Two-time Gold Glove third baseman Adrian Beltre was signed this winter, supplanting Young at third base. The Rangers plan for Young to be their primary designated hitter and have him fill in at every infield position. It is the third time in eight springs Young's role with the team has changed.
Young, the team's career hits leader, said he would accept the new role and then later requested the trade. He said then that he was "misled" and "manipulated" by the team. He hasn't elaborated on how that happened.
"The unfortunate part about this is probably a handful of people know the details," Young said. "The rest of the details are not going to come from me."
Young said he had a "couple of candid and truthful conversations" with team president and co-owner Nolan Ryan and that he was appreciative of that. But Young said he didn't anticipate sitting down with general manager Jon Daniels.
"There is no need to. I've made my feelings clear to people I think I need to," Young said. "It is not on my priority list at all. I'll leave it at that. ... One thing that has been misrepresented is that all of a sudden I just didn't like my role anymore. I agreed to do it and two weeks before camp and just magically said, 'I changed my mind.' That's not the case."
Young said "a lot of things led up to this point," but again he didn't elaborate.
Ryan and Daniels both said the Rangers are better with Young. They anticipate him being on the team when the season opens April 1 against Boston.
"From the conversations I've had with Michael, he does not feel he's at the point in his career that he wants to be a DH," Ryan said. "But I don't think he's of the mindset that he's demanding to us that we have to move him. That hasn't been discussed. I think at this point and time his mindset has changed to getting ready for the season."
Daniels has repeatedly said that, while trying to accommodate Young's request, he won't make a deal unless it makes the team better.
Asked if there was miscommunication with Young during the offseason, Daniels said it was clear that things could have gone better.
"Nobody is happy we're in this spot right now and nobody looks good," Daniels said. "You never want to be in this position with a valued member of the team, but we're here, we're going to deal with and we're going to move on."
Manager Ron Washington doesn't anticipate any awkwardness because of what happened in the offseason.

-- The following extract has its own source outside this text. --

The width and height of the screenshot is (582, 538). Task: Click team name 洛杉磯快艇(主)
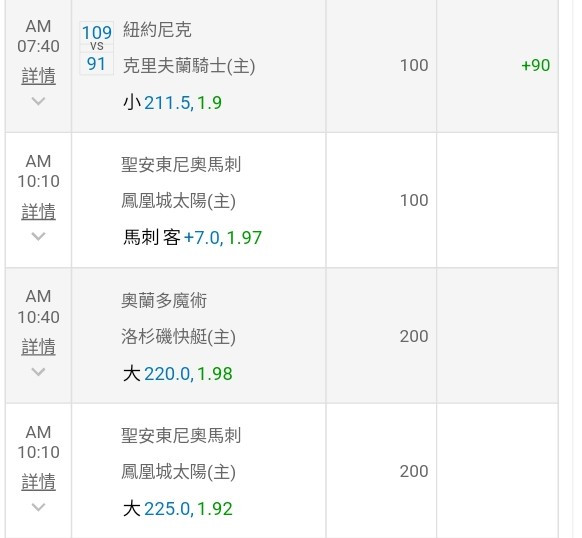(x=179, y=337)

"Michael isn't the kind of person that's going to bring any kind of drama to the clubhouse," Washington said. "He's going to come here and be the professional he is. ... Michael is not a clubhouse guy that is going to bring everybody down. He wants to win too bad."

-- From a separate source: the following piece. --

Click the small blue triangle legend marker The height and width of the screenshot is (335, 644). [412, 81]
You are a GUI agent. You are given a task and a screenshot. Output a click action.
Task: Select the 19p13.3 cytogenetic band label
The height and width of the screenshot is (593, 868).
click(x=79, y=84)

When Young became a starter for the Rangers in 2001, he was a second baseman. He moved to shortstop in the spring of 2004 after Alex Rodriguez was traded, then switched to third base two years ago.
Young also asked for a trade before spring training in 2009, when the Rangers decided to move him again, even though he has just won his first Gold Glove and had been an All-Star in all five of his seasons at shortstop.
That move allowed the Rangers to promote Elvis Andrus, who at the time was 20 years old and had never played above the Double-A level. Andrus was runner up for AL rookie of the year in 2009, then was an All-Star last season.
Several teams expressed an interest in the last few weeks in acquiring Young, but dealing him proved difficult because of his contract and his lengthy no-trade list.
Young, who turned 34 last October during his first playoffs, is owed $46 million over the next three seasons ($15 million each of the next two seasons and $16 million in 2013). Most teams wanted the Rangers to pay the bulk of that and were offering little in return. There were only eight teams not on Young's no-trade list.
"Was DHing my first preference? Of course not, but I agreed to it because I love this team, love my teammates, love playing for Wash," Young said. "Once we set foot in spring training, it's not about me anymore. It's about team."
Beltre, who signed a contract for a guaranteed $80 million over five seasons, described himself as sad when he heard Young had asked for a trade. He said "this ball club, this lineup and this clubhouse" is better with Young.
"Mike will come in, get his work in and it will be like normal. It's a good thing," AL MVP Josh Hamilton said after reporting to camp Friday. "He's been somebody to look to as a natural leader, somebody who is respected on the field and is a professional on the field."